Dans une étude menée par le Picower Institute for Learning and Memory du MIT, des chercheurs ont découvert qu’une protéine appelée perlecan joue un rôle crucial dans le maintien de l’intégrité structurelle des neurones. Le perlecan fait partie de la matrice extracellulaire qui entoure les cellules et les aide à se développer dans un environnement favorable mais non rigide. L’étude a révélé qu’en l’absence de perlecan, les axones (longues projections des neurones utilisées pour la connexion) peuvent se rompre au cours du développement, entraînant la mort des synapses (connexions neuronales).
La caractéristique la plus évidente d’un neurone est peut-être la longue branche appelée axone qui s’étend loin du corps cellulaire pour se connecter à d’autres neurones ou à des muscles.

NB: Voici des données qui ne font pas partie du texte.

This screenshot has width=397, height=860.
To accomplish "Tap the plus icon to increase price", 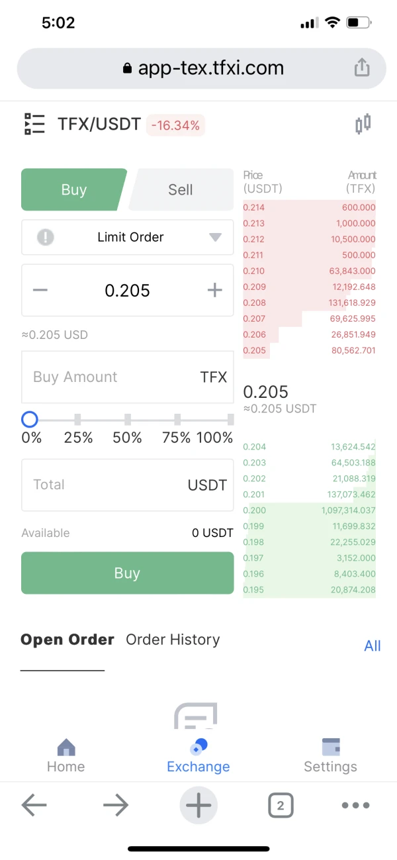I will 214,291.
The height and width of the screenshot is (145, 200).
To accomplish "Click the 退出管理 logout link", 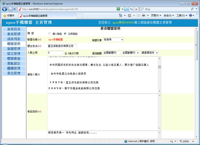I will click(x=14, y=73).
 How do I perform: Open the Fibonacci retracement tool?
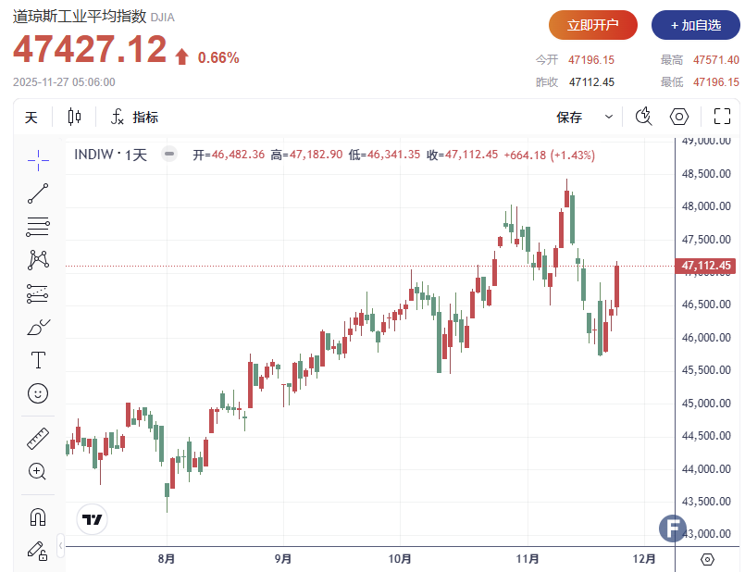point(38,226)
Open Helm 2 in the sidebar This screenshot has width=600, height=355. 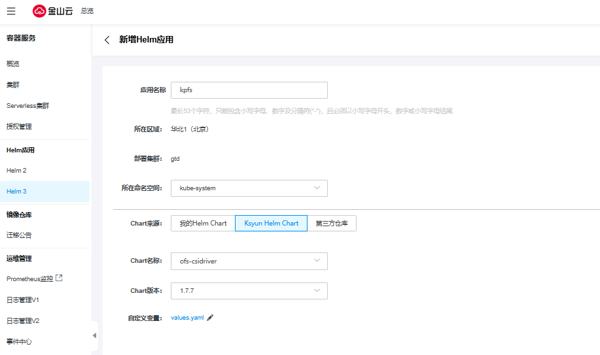(x=17, y=171)
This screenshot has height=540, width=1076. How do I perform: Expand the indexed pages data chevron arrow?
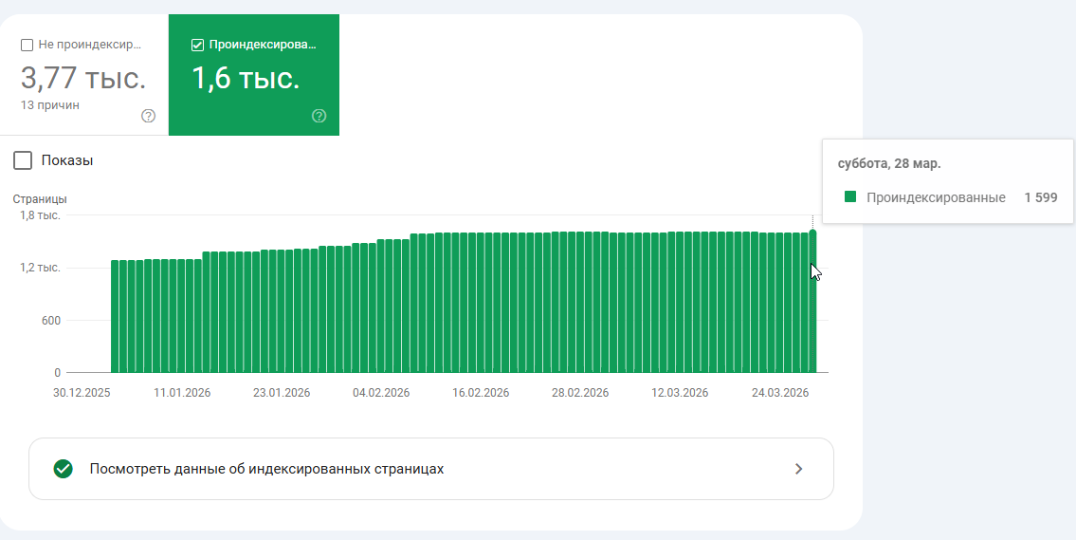point(799,469)
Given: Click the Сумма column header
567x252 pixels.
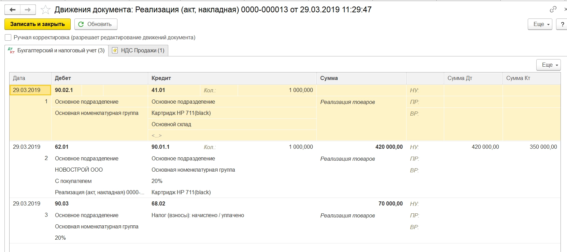Looking at the screenshot, I should 329,78.
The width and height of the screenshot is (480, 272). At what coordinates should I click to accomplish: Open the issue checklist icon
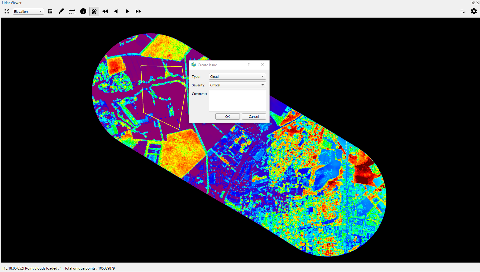463,11
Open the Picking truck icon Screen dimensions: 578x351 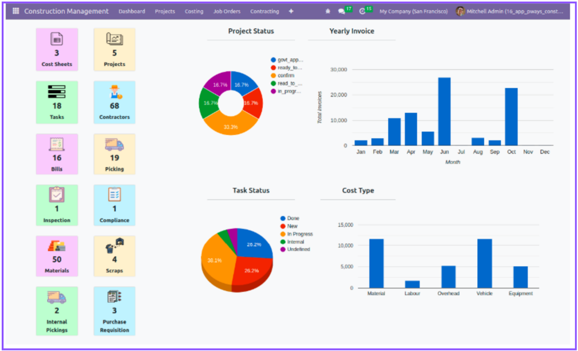(x=114, y=144)

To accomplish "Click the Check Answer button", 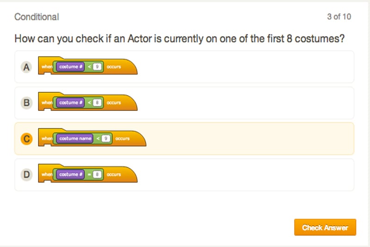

Si cette longue et fine projection semble vulnérable, une nouvelle étude du MIT montre que son intégrité structurelle peut en effet nécessiter le soutien d’une protéine environnante appelée perlecan. En l’absence de cette protéine chez la drosophile, les chercheurs de l’Institut Picower pour l’apprentissage et la mémoire ont constaté que les segments axonaux peuvent se rompre au cours du développement et que les connexions, ou synapses, qu’ils forment finissent par disparaître.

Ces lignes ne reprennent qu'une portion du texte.